The lodging decision time IS VERY VERY LONG. I applied for the visa on 6th January 2016 and I my first response came from them in March requesting to fill 2 additional forms and upload them. My decision came on 4th July. But, I strongly believe due to me coming from Pakistan it is one of the reasons for such extended processing time seeing as I have to be scrutinised much more and have to go stricter background checks. So expect a long process time but hope for the best, I guess.

You have to have finished your degree in the previous 2 years. The degree you are using as the basis of your application. I graduated in November 2015 from the UK. Since I was using my MSc degree as the basis for the visa it was well and good. Oh and obviously you have to be under 31 one which you are so YAY!

I hope this helped. Good luck! buy me a coke if this helped you.
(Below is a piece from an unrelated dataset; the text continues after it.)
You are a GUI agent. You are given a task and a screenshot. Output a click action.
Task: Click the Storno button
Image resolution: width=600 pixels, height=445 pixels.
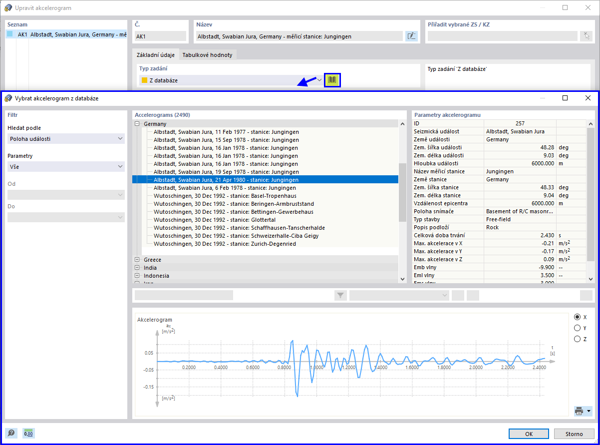pyautogui.click(x=574, y=434)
When and if you meet me in Australia someday


----------



## falt09 (Aug 1, 2016)

Thank you very much 10cu5R, your reply was definitely helpful!
Are you already in Australia?
I'm still trying to figure out how people under this Visa is doing in terms of employment, in some other threads people were saying that employers might not want to bet on someone who will (theoretically) leave the job and the country in less than 18 months. Go figure.
Anyway, thanks again and hopefully more users will see our thread.
Fernando


----------



## 10cu5R (Aug 11, 2016)

falt09 said:


> Thank you very much 10cu5R, your reply was definitely helpful!
> Are you already in Australia?
> I'm still trying to figure out how people under this Visa is doing in terms of employment, in some other threads people were saying that employers might not want to bet on someone who will (theoretically) leave the job and the country in less than 18 months. Go figure.
> Anyway, thanks again and hopefully more users will see our thread.
> Fernando


falt09 I am not currently in Australia. I figured since I have time until January I better apply from here and hopefully set up a few interviews or assessments before I depart. If not I will go to Australia in December anyway. I haven't had any offers up till now but then again it's not the 'season' of graduate program openings in most countries. Some of them have just started opening up. I will let you know if I get something and try my best to guide you.


----------



## falt09 (Aug 1, 2016)

Perfect! Again, thanks a lot. Let's try to be in touch here.
Cheers


----------



## wrussell (Dec 31, 2014)

> Does anyone (fairly) freshly out of university even stand a chance?


Yes.......


----------



## maher1991 (Mar 16, 2016)

10cu5R said:


> I just signed up on here to answer your post as I see you aren't being guided right by some.
> 
> I recently got the Skilled - Recognised Graduate (subclass 476) so I can answer most of your question but before that here's my story
> 
> ...


Hello 10cu5R 
I just read your msg and I noticed that it took up to 6 months to receive your visa. 
May I know what forms the CO requested from you ? and did you send any emails requesting for application status ?
I am asking this because I lodged my application on 5th of March and on 29th April my CO (Mark) requested additional documents and on 5th of May I submitted this documents. 
by end of august it will be 6 months since I submit my application and so far I didn't receive any email from my CO even though I sent 2 emails to request my application status but no reply.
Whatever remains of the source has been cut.